So. The News. The topic of many late-night discussions, sleepless nights, festering, and angst.
Long story short - things are not going to change for our family in the near future. Status Quo seems to be the phrase of the season 'round our house.
Longer story - in cryptic terms - because I'm still not authorized to go into much detail on a public forum - is that yet again, D had an opportunity to advance his career. What seemed like a golden opportunity. The kind of thing that comes along once in a career.
A good friend asked me is this A job or THE job. To which I could easily answer, THE job.
So he went through the process - discussions on the phone (several of them), flew up to meet with the heads of the company (heck - even got a snazzy new suit for said meeting) and loved it. All of it. The potential city of relocation, the opportunities presented during the discussions, and came away thinking we would soon be packing our bags.
However, it wasn't meant to be. For a weird turn of events occurred - and for reasons I can't explain (and honestly don't understand) - it didn't work out.
End of story.
But D. He is SO disappointed. Not in himself - this company narrowed down candidates from all over the country in a struggling economy (above the loads of engineers that are all vying and competing for the same positions) to him. Disappointed, rather that he isn't moving along in his career and has to remain in his current position.
I wish I could explain more - but I can't. All I can say is that for the first time, I'm worried. I'm REALLY worried about my husband. He's SO down. His current position is aging him. It's causing him to have health problems. He's extremely over worked. And grossly underpaid.
And more importantly, he's lost his smile. He doesn't find joy in the things he used to - like playing with our children, visiting with friends, or even the simplest of things like grilling outside with a cold beer in his hand.
And that worries me.
But what makes me mad (and protective - after all - my husband is my best friend - hurt him and you hurt me - and that whole defensive-mama-bear in me rears her ugly head) - are the insensitive comments he's received since this all started. So to all of the people out there (who shall remain nameless) in their lack of support of this wonderful person - who wants only to better himself in all aspects of the word - from a sense of accomplishment in a job he actually likes, to being financially stable and being compensated for what he is worth, to providing for his family in a career that brings him pride - well - you can SUCK IT.

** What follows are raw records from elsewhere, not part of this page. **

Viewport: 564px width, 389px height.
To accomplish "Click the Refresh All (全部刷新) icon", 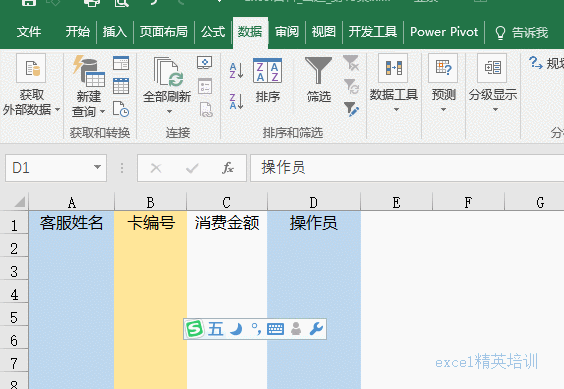I will 167,72.
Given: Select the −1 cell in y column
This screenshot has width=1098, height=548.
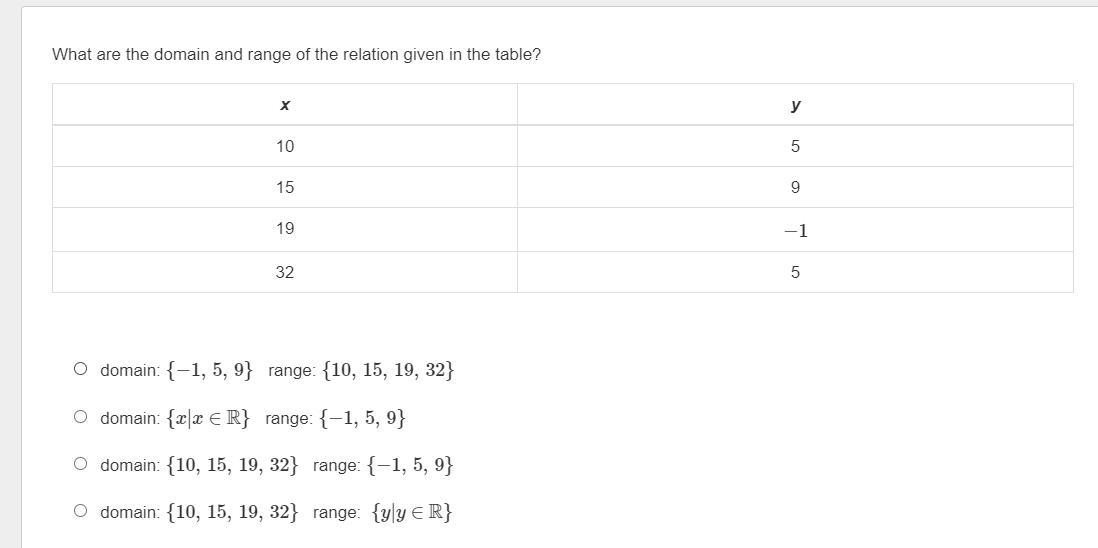Looking at the screenshot, I should (x=795, y=230).
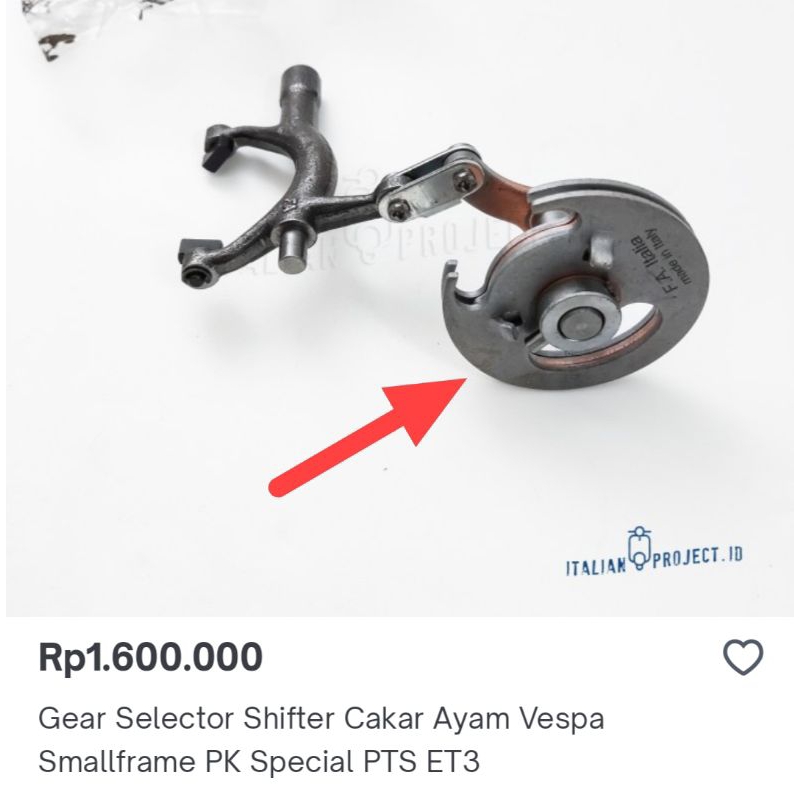Select the "Smallframe PK Special PTS ET3" title line

259,761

Change is hard. And I fully understand that when you've lived your entire life in one itty-bitty tiny corner of the world - change can be extremely hard. But don't force your inability to change on my husband. Don't force your weird almost-jealous thoughts of complete non-support on our family.
Rather, smile. Realize that change can be a good thing. Congratulate him on wanting to do more - to be more - and for getting as far as he did with this opportunity. Shouldn't there be some pride in knowing that he was the ONE candidate this company actively went after? Encourage him (to quote from the genius marketing strategy of the armed forces) to be all that he can be.
And if you don't like it? SHUT YOUR PIE HOLE. And for the sake of all that is good on this Earth, do NOT say stupid things like 'I told you so' or 'be thankful for what you have.' Because that's just mean.
And realize, eventually, THE job that is meant for my husband will arise. And we WILL relocate - should said job be out of the confines of this city (which I'm 99.9% certain it will.)
In the meantime, please say a prayer for my spouse. Because he is hurting. In all the years I've known him - through thick and thin - through loss and job changes and numerous ups and downs - I've never seen him like he is now.
I don't know how to help him. So please pray.